Gerry Stoker, University of Southampton

Tue 20 October 2015

11:00am - 12:00pm

Fishbowl, Building 24, University of Canberra


A major programme of research on cognition has been built around the idea that human beings are frequently intuitive thinkers and that human intuition is imperfect. The modern marketing of politics and the time-poor position of many citizens suggests that ‘fast’, intuitive, thinking in many contemporary democracies is ubiquitous. This article explores the consequences that such fast thinking might have for the democratic practice of contemporary politics. Using focus groups with a range of demographic profiles, fast thinking about how politics works is stimulated and followed by a more reflective and collectively deliberative form of slow thinking among the same participants. A strong trajectory emerges consistently in all groups in that in fast thinking mode participants are noticeably more negative and dismissive about the workings of politics than when in slow thinking mode. A fast thinking focus among citizens may be good enough to underwrite mainstream political exchange, but at the cost of supporting a general negativity about politics and the way it works. Yet breaking the cycle of fast thinking – as advocated by deliberation theorists – might not be straightforward because of the grip of fast thinking. The fast/slow thinking distinction, if carefully used, offers valuable new insight into political science.

This paper is co-authored with Colin Hay and Matthew Barr.

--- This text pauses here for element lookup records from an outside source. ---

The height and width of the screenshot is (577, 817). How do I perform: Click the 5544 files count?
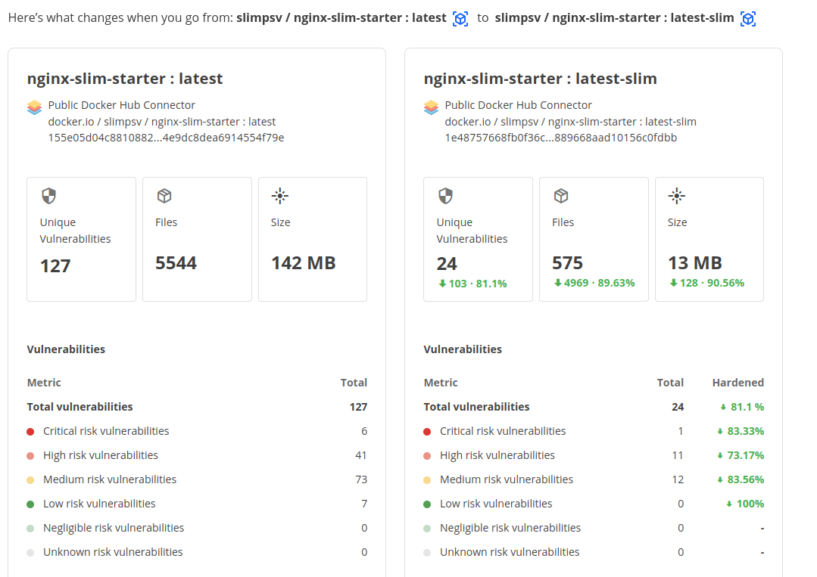click(x=176, y=263)
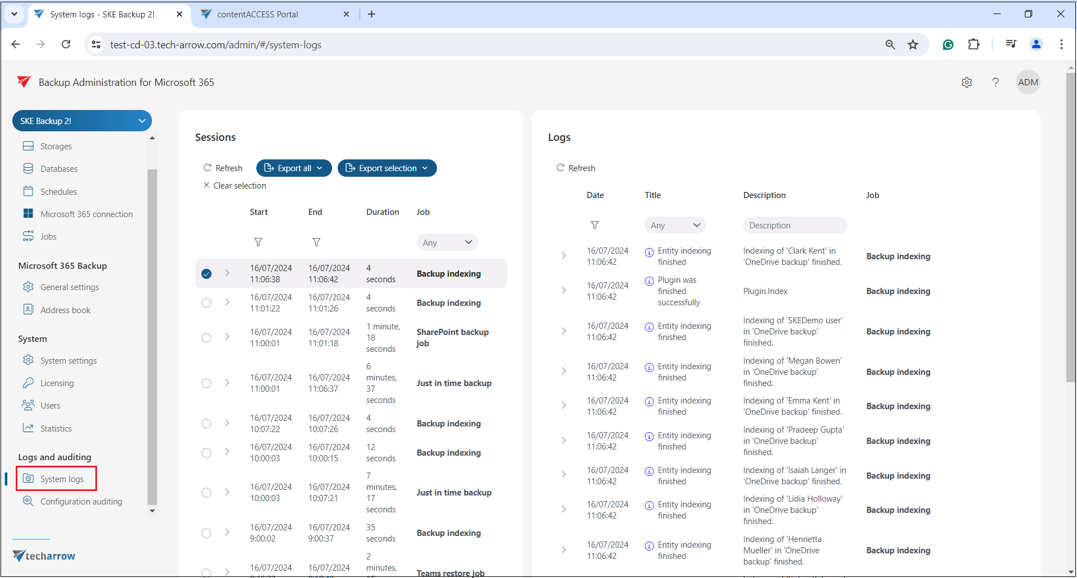1077x578 pixels.
Task: Open the browser Extensions puzzle icon
Action: click(974, 45)
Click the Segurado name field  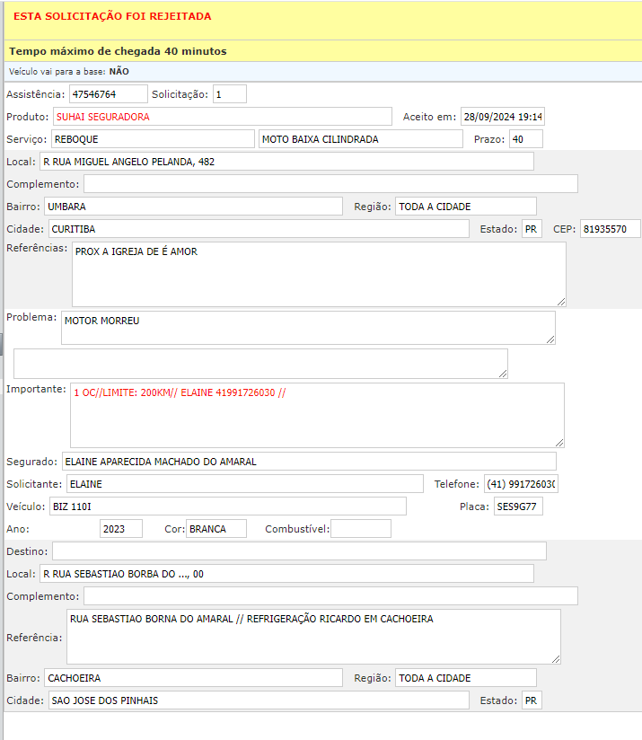pyautogui.click(x=308, y=462)
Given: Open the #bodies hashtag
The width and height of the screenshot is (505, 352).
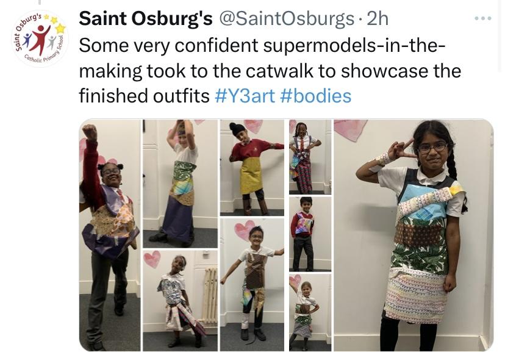Looking at the screenshot, I should click(x=316, y=96).
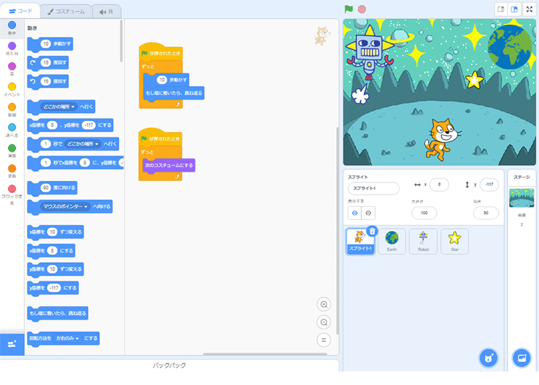Click the choose a sprite button
Screen dimensions: 539x385
click(488, 357)

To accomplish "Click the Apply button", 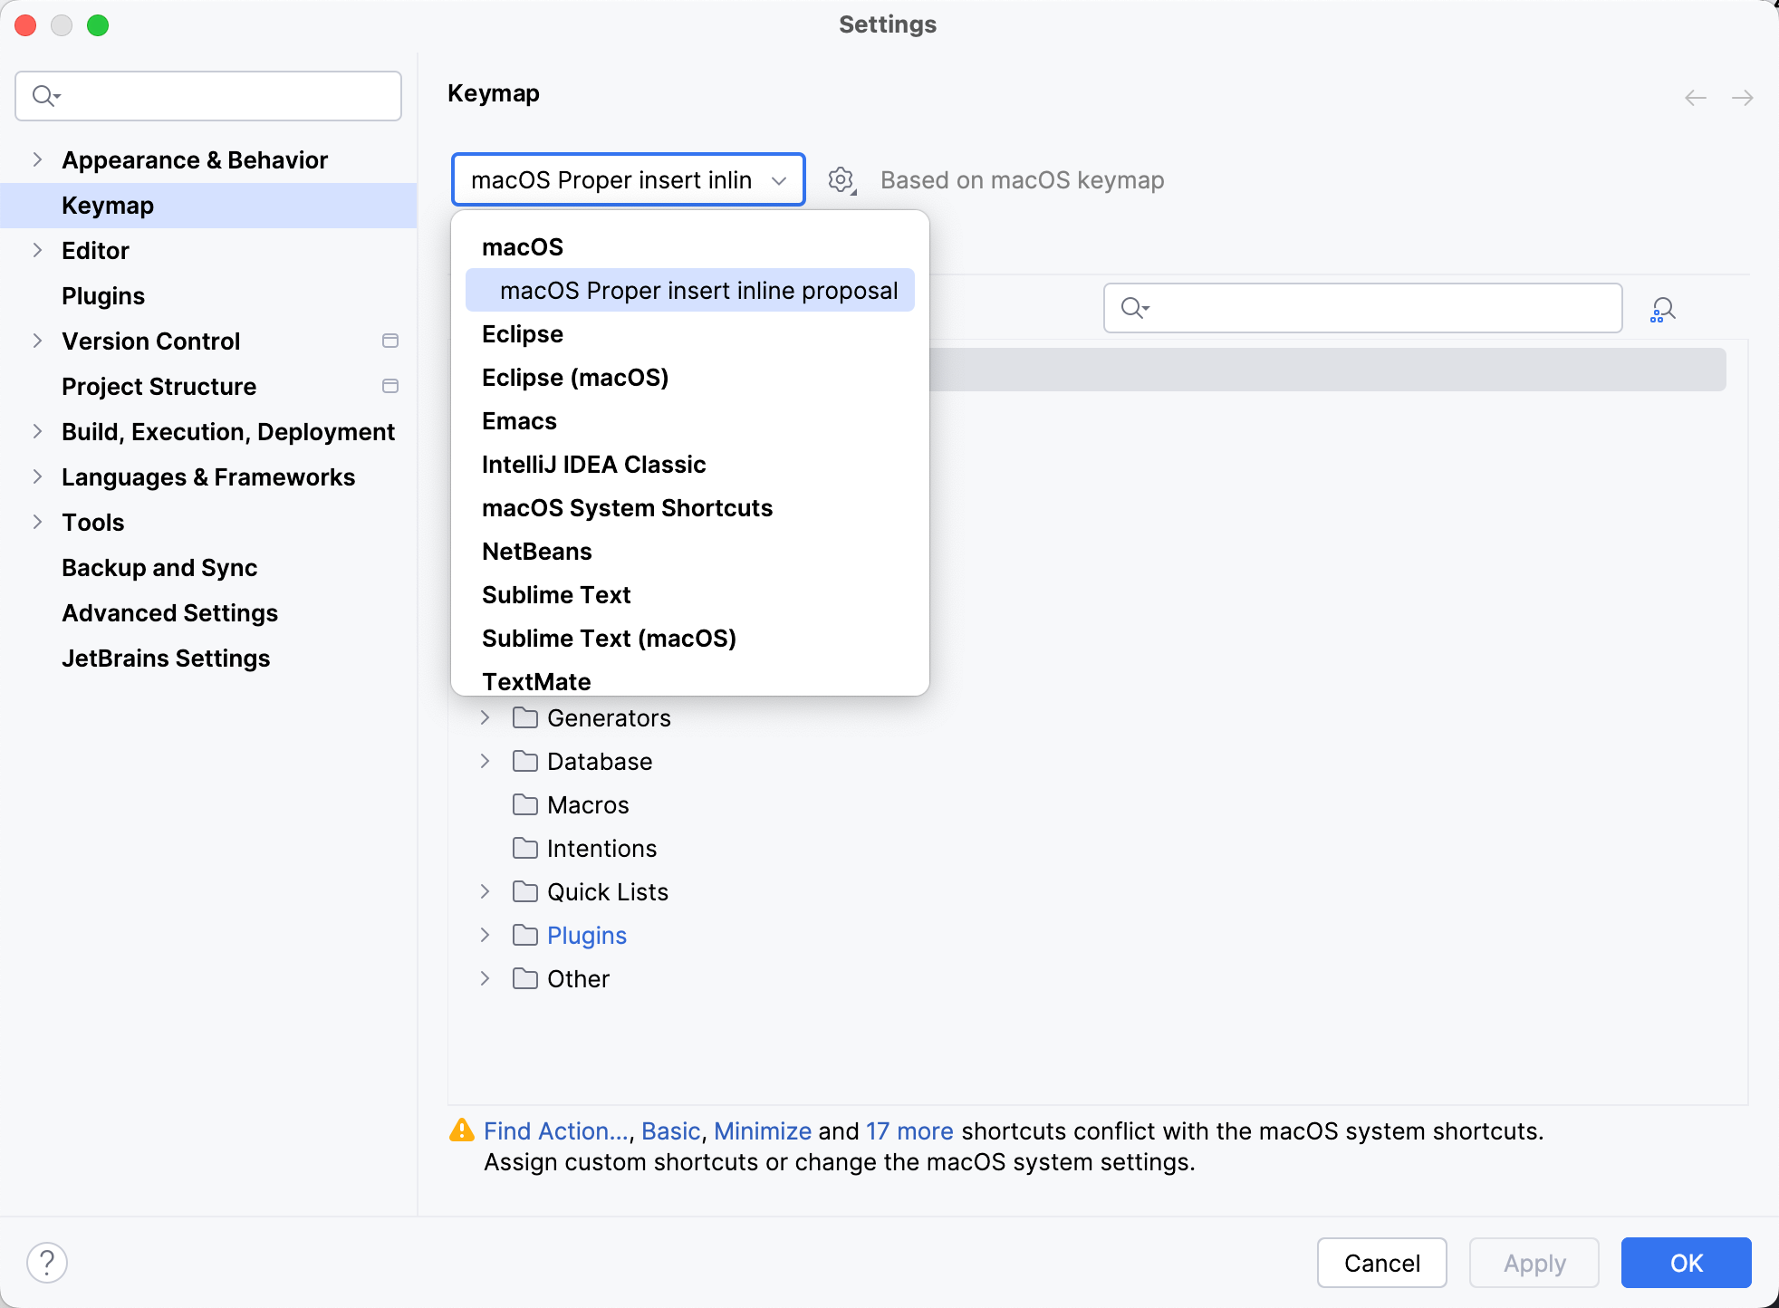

Please see here the paper as well.

About the speaker

Gerry Stoker is Professor of Politics and Governance at the University of Southampton, UK and also Centenary Professor at the Institute for Governance and Policy Analysis, University of Canberra. He was previously professor at both Manchester and Strathclyde. Gerry’s main research interests are in governance, democratic politics, local and regional governance, urban politics, public participation and public service reform. He was the founding chair of the New Local Government Network that was the think-tank of the year in 2004 and his most recent book, Why Politics Matters, won the 2006 political book of the year award from the Political Studies Association of the UK. Gerry has provided advice to various parts of UK government and is also an expert advisor to the Council of Europe on local government and participation issues. More broadly he has, over the past five years, received invitations to speak at conferences on governance issues aimed at practitioners and policymakers as well as academics from the USA, Japan, China, Italy, Korea Norway, Ireland, Germany, Spain, Portugal, Denmark and Australia. In particular, he was a keynote speaker at the United Nation’s 6th Reinventing Government Global Forum, Korea in 2005. In 2004, he won the Political Studies Association Award for ‘making a difference’ in recognition of the impact of his work on governance issues.